Hey guys. - I know... i always post about my eyes/vision..
I've had migraine with aura for about 12/13 years (22 now). They've come and gone but never left.. I can go months without one. And then struggle to go a week at times. I'm in the latter stage right now after having a lovely 2 months free. - do yours come in clusters?
I've had 4 in a month which isn't a lot for some... and for me it's not unusual... but it's quite a few!
The problem i have is STROKE RISK. I google. Yes. Google - I'm that stupid. But the science is there, kinda. And it freaks me out beyond belief.
There's an increased risk in stroke (0.04 to 0.08) and also heart disease/attacks. Well... i know it sounds small. But my grandmother died of a heart attack. As did my father back in 2004. - So i'm sat here thinking it's a sure fire thing that one of the above will happen to me - if not via genetics, then my migraine will help too. My grandmother and father both smoked rather heavily which may have caused theirs... who knows.
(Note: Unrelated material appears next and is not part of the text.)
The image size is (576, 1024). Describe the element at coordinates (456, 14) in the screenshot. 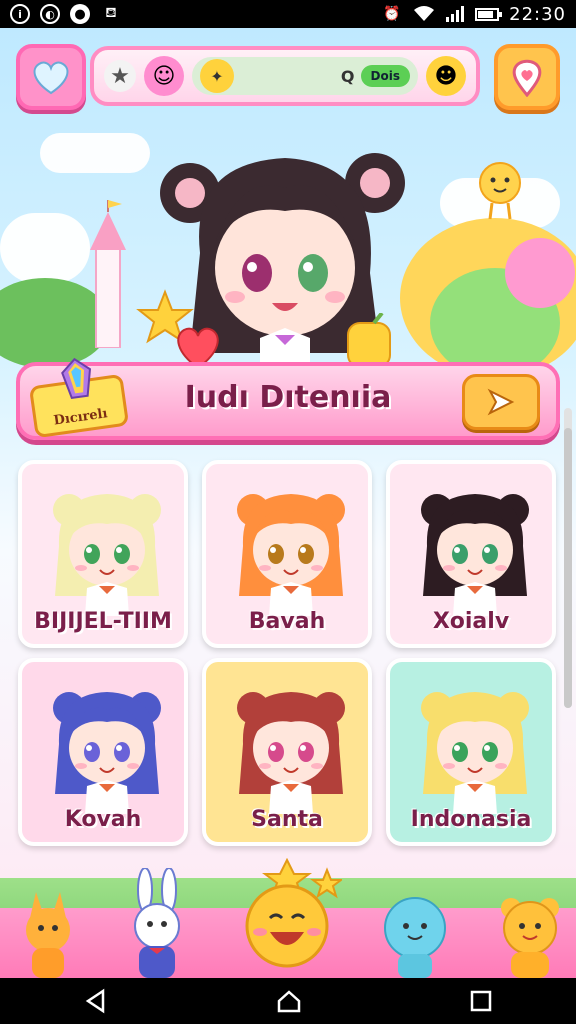

I see `signal-icon` at that location. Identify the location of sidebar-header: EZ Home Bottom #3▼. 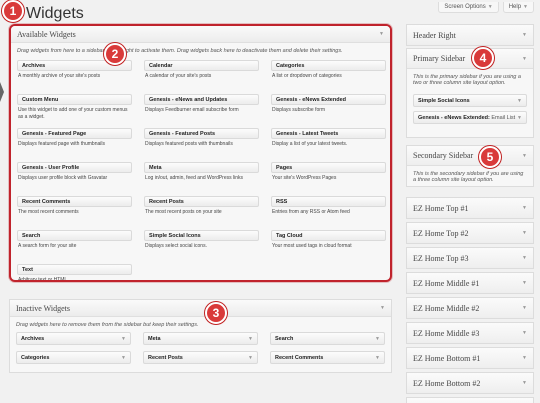
(470, 400).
Personally, i have never smoked a cigarette. Never touched a drug. Never been near overweight and very rarely drink. - So you'd think i'd get over it... but i can't! I can't get passed my faulty genetics and my brain bashing migraine auras!! - At times i feel fine about it... others i feel like a ticking time bomb.
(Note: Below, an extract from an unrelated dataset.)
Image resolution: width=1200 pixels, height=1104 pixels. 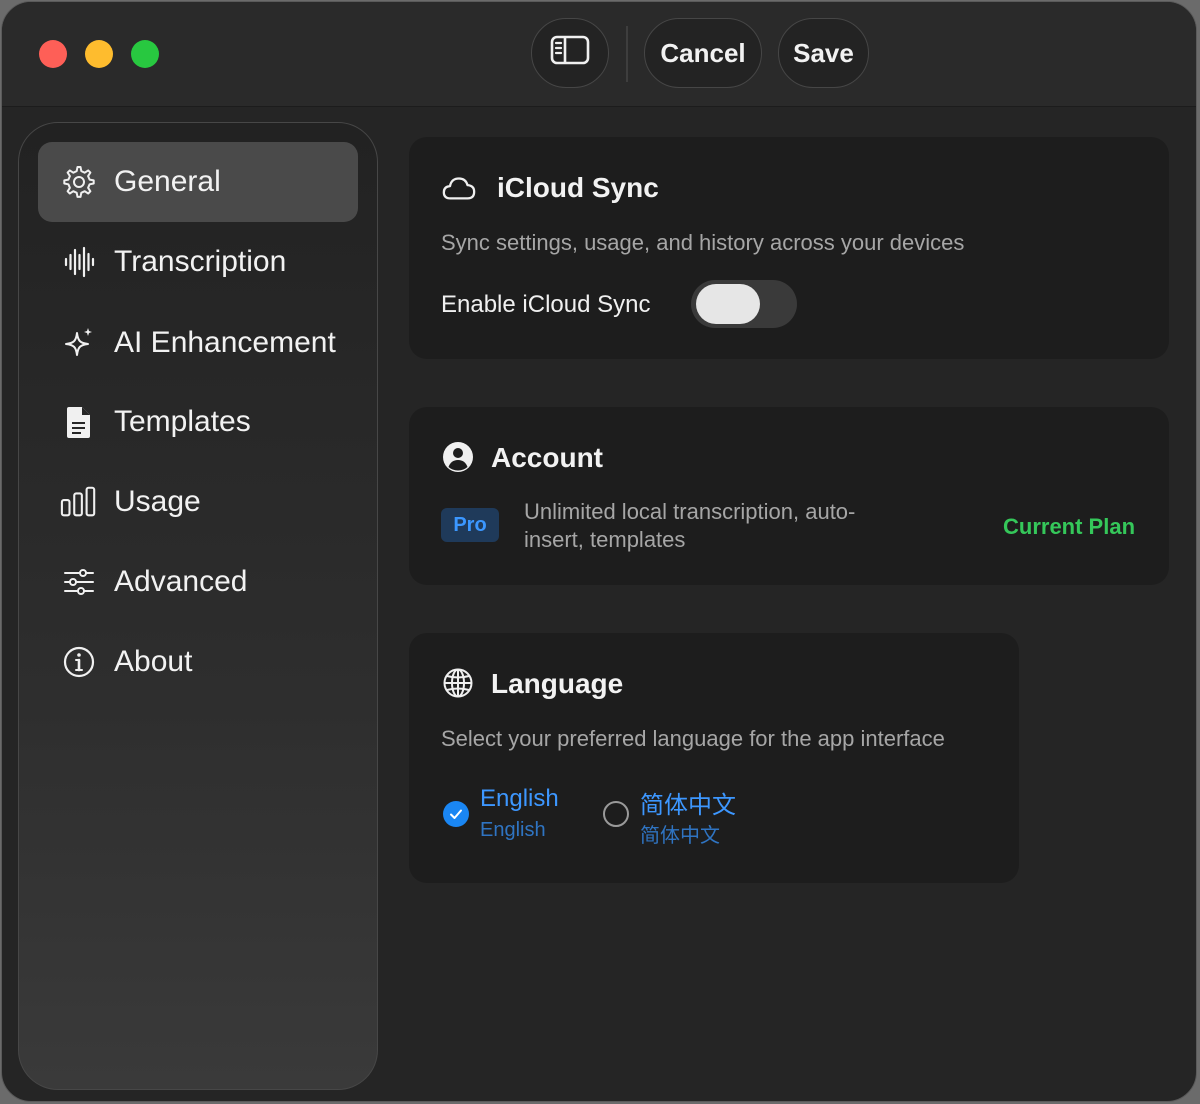 What do you see at coordinates (824, 53) in the screenshot?
I see `save-button: Save` at bounding box center [824, 53].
I know this may sound silly... i just wish i could stop them from increasing my risk of stroke etc any higher than it needs to be!
I'll be going to get my heart checked as i get in to my 30s i think - Sure it'll be scary but my dad died in his mid 50s... so it's probably best to make sure if it's genetic or not. I can see it now.. the fear when i get told it is... or even just waiting to be told. - Anyway, i'll cross that bridge when i come to it.
Please help me on a few things guys
Stroke Risk - Should i worry? I hear "the second biggest contributor" and freak out... is it that bad?
Heart and migraines - There seems to be a link. And, like with strokes, seems to affect women more (i'm male) but still.... the link scares me. It almost secures my belief i have dodgy DNA.